:: DATA SUPPLIED

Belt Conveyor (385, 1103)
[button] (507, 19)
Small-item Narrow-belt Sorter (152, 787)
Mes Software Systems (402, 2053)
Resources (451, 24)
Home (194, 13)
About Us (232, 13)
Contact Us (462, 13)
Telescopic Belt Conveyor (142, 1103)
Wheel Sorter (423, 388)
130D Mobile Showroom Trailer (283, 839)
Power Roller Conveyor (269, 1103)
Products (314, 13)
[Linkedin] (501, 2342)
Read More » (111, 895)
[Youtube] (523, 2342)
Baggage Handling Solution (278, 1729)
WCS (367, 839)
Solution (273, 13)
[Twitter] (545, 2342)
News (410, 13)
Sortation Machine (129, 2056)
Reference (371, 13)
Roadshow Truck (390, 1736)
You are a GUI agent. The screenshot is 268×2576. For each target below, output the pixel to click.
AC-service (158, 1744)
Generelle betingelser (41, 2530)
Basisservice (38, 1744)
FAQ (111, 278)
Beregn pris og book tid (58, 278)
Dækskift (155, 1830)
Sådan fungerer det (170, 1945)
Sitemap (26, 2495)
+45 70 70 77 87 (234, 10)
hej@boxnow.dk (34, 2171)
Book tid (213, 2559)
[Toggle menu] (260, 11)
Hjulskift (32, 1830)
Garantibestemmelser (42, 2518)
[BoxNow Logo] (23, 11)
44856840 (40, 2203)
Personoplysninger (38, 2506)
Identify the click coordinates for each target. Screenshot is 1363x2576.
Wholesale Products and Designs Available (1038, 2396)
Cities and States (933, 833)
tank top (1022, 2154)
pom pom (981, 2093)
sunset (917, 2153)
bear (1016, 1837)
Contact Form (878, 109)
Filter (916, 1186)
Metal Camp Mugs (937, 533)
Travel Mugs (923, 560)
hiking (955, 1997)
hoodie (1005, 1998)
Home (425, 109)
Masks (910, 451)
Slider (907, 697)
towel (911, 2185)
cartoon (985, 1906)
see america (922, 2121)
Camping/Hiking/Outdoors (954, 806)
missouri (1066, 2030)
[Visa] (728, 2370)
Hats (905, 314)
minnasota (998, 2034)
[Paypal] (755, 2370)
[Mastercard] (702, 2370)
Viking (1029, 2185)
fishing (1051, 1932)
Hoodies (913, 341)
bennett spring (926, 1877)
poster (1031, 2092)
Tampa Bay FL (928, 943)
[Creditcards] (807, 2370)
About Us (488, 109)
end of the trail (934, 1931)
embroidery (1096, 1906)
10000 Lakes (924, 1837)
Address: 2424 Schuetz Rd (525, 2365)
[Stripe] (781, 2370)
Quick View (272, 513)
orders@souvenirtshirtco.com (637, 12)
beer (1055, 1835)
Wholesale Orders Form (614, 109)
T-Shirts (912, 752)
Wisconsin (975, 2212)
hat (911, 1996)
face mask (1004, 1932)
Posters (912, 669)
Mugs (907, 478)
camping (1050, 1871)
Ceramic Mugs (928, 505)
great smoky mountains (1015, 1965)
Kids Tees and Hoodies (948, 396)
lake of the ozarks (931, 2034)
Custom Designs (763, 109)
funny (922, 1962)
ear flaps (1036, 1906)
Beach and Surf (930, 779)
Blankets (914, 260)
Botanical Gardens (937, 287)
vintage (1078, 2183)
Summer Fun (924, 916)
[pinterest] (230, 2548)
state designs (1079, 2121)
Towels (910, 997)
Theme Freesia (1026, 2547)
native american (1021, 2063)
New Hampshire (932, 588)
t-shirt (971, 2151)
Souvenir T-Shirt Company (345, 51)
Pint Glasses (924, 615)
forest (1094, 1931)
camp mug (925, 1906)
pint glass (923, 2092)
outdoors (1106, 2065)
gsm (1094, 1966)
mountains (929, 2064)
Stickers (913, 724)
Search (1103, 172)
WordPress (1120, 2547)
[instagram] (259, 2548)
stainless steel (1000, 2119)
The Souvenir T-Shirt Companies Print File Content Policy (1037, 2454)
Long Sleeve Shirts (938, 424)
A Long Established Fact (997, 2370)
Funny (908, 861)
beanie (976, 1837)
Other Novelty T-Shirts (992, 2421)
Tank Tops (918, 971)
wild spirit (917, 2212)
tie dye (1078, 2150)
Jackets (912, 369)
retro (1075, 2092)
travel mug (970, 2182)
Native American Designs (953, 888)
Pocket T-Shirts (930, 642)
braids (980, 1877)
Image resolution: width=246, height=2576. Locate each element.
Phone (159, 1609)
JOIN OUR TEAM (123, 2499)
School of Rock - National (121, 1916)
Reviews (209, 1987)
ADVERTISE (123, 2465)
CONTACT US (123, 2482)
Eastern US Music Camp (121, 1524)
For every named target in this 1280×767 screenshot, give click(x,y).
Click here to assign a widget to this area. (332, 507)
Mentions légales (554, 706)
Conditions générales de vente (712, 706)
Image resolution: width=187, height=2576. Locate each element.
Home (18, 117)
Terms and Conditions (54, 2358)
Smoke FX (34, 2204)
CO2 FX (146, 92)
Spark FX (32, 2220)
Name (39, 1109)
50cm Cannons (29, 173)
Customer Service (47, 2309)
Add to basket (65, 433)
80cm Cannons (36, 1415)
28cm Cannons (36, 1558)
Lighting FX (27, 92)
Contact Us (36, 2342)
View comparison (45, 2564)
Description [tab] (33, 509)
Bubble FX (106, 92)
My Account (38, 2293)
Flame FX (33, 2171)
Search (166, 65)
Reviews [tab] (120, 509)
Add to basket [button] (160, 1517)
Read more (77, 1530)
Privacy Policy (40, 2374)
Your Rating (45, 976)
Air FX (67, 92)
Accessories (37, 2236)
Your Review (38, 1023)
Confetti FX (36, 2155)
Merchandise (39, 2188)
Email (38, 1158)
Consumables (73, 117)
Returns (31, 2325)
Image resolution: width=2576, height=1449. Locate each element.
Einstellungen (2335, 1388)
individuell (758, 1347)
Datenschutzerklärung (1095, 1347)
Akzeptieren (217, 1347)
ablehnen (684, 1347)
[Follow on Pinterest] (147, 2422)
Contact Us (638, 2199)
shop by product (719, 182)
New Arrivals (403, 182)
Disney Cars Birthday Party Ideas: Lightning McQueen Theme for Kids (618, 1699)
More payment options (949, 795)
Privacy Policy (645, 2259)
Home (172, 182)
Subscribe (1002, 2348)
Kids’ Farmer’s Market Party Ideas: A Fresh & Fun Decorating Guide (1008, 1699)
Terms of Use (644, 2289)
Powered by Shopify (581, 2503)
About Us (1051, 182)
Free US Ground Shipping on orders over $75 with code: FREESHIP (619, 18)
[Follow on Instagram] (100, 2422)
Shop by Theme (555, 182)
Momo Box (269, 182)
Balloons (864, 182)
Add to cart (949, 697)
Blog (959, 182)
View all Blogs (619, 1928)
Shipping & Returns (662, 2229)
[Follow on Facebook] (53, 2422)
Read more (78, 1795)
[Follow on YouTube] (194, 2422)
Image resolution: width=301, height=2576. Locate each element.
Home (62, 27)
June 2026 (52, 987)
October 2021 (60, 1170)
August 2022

::::

**WHAT TO PRODUCE:** Word for word, restate all of the records.

**OUTPUT FOR THIS TASK:**
Belt Conveyor (385, 1103)
[button] (507, 19)
Small-item Narrow-belt Sorter (152, 787)
Mes Software Systems (402, 2053)
Resources (451, 24)
Home (194, 13)
About Us (232, 13)
Contact Us (462, 13)
Telescopic Belt Conveyor (142, 1103)
Wheel Sorter (423, 388)
130D Mobile Showroom Trailer (283, 839)
Power Roller Conveyor (269, 1103)
Products (314, 13)
[Linkedin] (501, 2342)
Read More » (111, 895)
[Youtube] (523, 2342)
Baggage Handling Solution (278, 1729)
WCS (367, 839)
Solution (273, 13)
[Twitter] (545, 2342)
News (410, 13)
Sortation Machine (129, 2056)
Reference (371, 13)
Roadshow Truck (390, 1736)
You are a GUI agent. The screenshot is 268×2576. For each target below, output the pixel to click.
AC-service (158, 1744)
Generelle betingelser (41, 2530)
Basisservice (38, 1744)
FAQ (111, 278)
Beregn pris og book tid (58, 278)
Dækskift (155, 1830)
Sådan fungerer det (170, 1945)
Sitemap (26, 2495)
+45 70 70 77 87 (234, 10)
hej@boxnow.dk (34, 2171)
Book tid (213, 2559)
[Toggle menu] (260, 11)
Hjulskift (32, 1830)
Garantibestemmelser (42, 2518)
[BoxNow Logo] (23, 11)
44856840 (40, 2203)
Personoplysninger (38, 2506)
Identify the click coordinates for each target. Screenshot is 1363x2576.
Wholesale Products and Designs Available (1038, 2396)
Cities and States (933, 833)
tank top (1022, 2154)
pom pom (981, 2093)
sunset (917, 2153)
bear (1016, 1837)
Contact Form (878, 109)
Filter (916, 1186)
Metal Camp Mugs (937, 533)
Travel Mugs (923, 560)
hiking (955, 1997)
hoodie (1005, 1998)
Home (425, 109)
Masks (910, 451)
Slider (907, 697)
towel (911, 2185)
cartoon (985, 1906)
see america (922, 2121)
Camping/Hiking/Outdoors (954, 806)
missouri (1066, 2030)
[Visa] (728, 2370)
Hats (905, 314)
minnasota (998, 2034)
[Paypal] (755, 2370)
[Mastercard] (702, 2370)
Viking (1029, 2185)
fishing (1051, 1932)
Hoodies (913, 341)
bennett spring (926, 1877)
poster (1031, 2092)
Tampa Bay FL (928, 943)
[Creditcards] (807, 2370)
About Us (488, 109)
end of the trail (934, 1931)
embroidery (1096, 1906)
10000 Lakes (924, 1837)
Address: 2424 Schuetz Rd (525, 2365)
[Stripe] (781, 2370)
Quick View (272, 513)
orders@souvenirtshirtco.com (637, 12)
beer (1055, 1835)
Wholesale Orders Form (614, 109)
T-Shirts (912, 752)
Wisconsin (975, 2212)
hat (911, 1996)
face mask (1004, 1932)
Posters (912, 669)
Mugs (907, 478)
camping (1050, 1871)
Ceramic Mugs (928, 505)
great smoky mountains (1015, 1965)
Kids Tees and Hoodies (948, 396)
lake of the ozarks (931, 2034)
Custom Designs (763, 109)
funny (922, 1962)
ear flaps (1036, 1906)
Beach and Surf (930, 779)
Blankets (914, 260)
Botanical Gardens (937, 287)
vintage (1078, 2183)
Summer Fun (924, 916)
[pinterest] (230, 2548)
state designs (1079, 2121)
Towels (910, 997)
Theme Freesia (1026, 2547)
native american (1021, 2063)
New Hampshire (932, 588)
t-shirt (971, 2151)
Souvenir T-Shirt Company (345, 51)
Pint Glasses (924, 615)
forest (1094, 1931)
camp mug (925, 1906)
pint glass (923, 2092)
outdoors (1106, 2065)
gsm (1094, 1966)
mountains (929, 2064)
Stickers (913, 724)
Search (1103, 172)
WordPress (1120, 2547)
[instagram] (259, 2548)
stainless steel (1000, 2119)
The Souvenir T-Shirt Companies Print File Content Policy (1037, 2454)
Long Sleeve Shirts (938, 424)
A Long Established Fact (997, 2370)
Funny (908, 861)
beanie (976, 1837)
Other Novelty T-Shirts (992, 2421)
Tank Tops (918, 971)
wild spirit (917, 2212)
tie dye (1078, 2150)
Jackets (912, 369)
retro (1075, 2092)
travel mug (970, 2182)
Native American Designs (953, 888)
Pocket T-Shirts (930, 642)
braids (980, 1877)
Image resolution: width=246, height=2576. Locate each element.
Phone (159, 1609)
JOIN OUR TEAM (123, 2499)
School of Rock - National (121, 1916)
Reviews (209, 1987)
ADVERTISE (123, 2465)
CONTACT US (123, 2482)
Eastern US Music Camp (121, 1524)
For every named target in this 1280×767 screenshot, give click(x,y).
Click here to assign a widget to this area. (332, 507)
Mentions légales (554, 706)
Conditions générales de vente (712, 706)
Image resolution: width=187, height=2576. Locate each element.
Home (18, 117)
Terms and Conditions (54, 2358)
Smoke FX (34, 2204)
CO2 FX (146, 92)
Spark FX (32, 2220)
Name (39, 1109)
50cm Cannons (29, 173)
Customer Service (47, 2309)
Add to basket (65, 433)
80cm Cannons (36, 1415)
28cm Cannons (36, 1558)
Lighting FX (27, 92)
Contact Us (36, 2342)
View comparison (45, 2564)
Description [tab] (33, 509)
Bubble FX (106, 92)
My Account (38, 2293)
Flame FX (33, 2171)
Search (166, 65)
Reviews [tab] (120, 509)
Add to basket [button] (160, 1517)
Read more (77, 1530)
Privacy Policy (40, 2374)
Your Rating (45, 976)
Air FX (67, 92)
Accessories (37, 2236)
Your Review (38, 1023)
Confetti FX (36, 2155)
Merchandise (39, 2188)
Email (38, 1158)
Consumables (73, 117)
Returns (31, 2325)
Image resolution: width=2576, height=1449. Locate each element.
Einstellungen (2335, 1388)
individuell (758, 1347)
Datenschutzerklärung (1095, 1347)
Akzeptieren (217, 1347)
ablehnen (684, 1347)
[Follow on Pinterest] (147, 2422)
Contact Us (638, 2199)
shop by product (719, 182)
New Arrivals (403, 182)
Disney Cars Birthday Party Ideas: Lightning McQueen Theme for Kids (618, 1699)
More payment options (949, 795)
Privacy Policy (645, 2259)
Home (172, 182)
Subscribe (1002, 2348)
Kids’ Farmer’s Market Party Ideas: A Fresh & Fun Decorating Guide (1008, 1699)
Terms of Use (644, 2289)
Powered by Shopify (581, 2503)
About Us (1051, 182)
Free US Ground Shipping on orders over $75 with code: FREESHIP (619, 18)
[Follow on Instagram] (100, 2422)
Shop by Theme (555, 182)
Momo Box (269, 182)
Balloons (864, 182)
Add to cart (949, 697)
Blog (959, 182)
View all Blogs (619, 1928)
Shipping & Returns (662, 2229)
[Follow on Facebook] (53, 2422)
Read more (78, 1795)
[Follow on YouTube] (194, 2422)
Image resolution: width=301, height=2576. Locate each element.
Home (62, 27)
June 2026 (52, 987)
October 2021 (60, 1170)
August 2022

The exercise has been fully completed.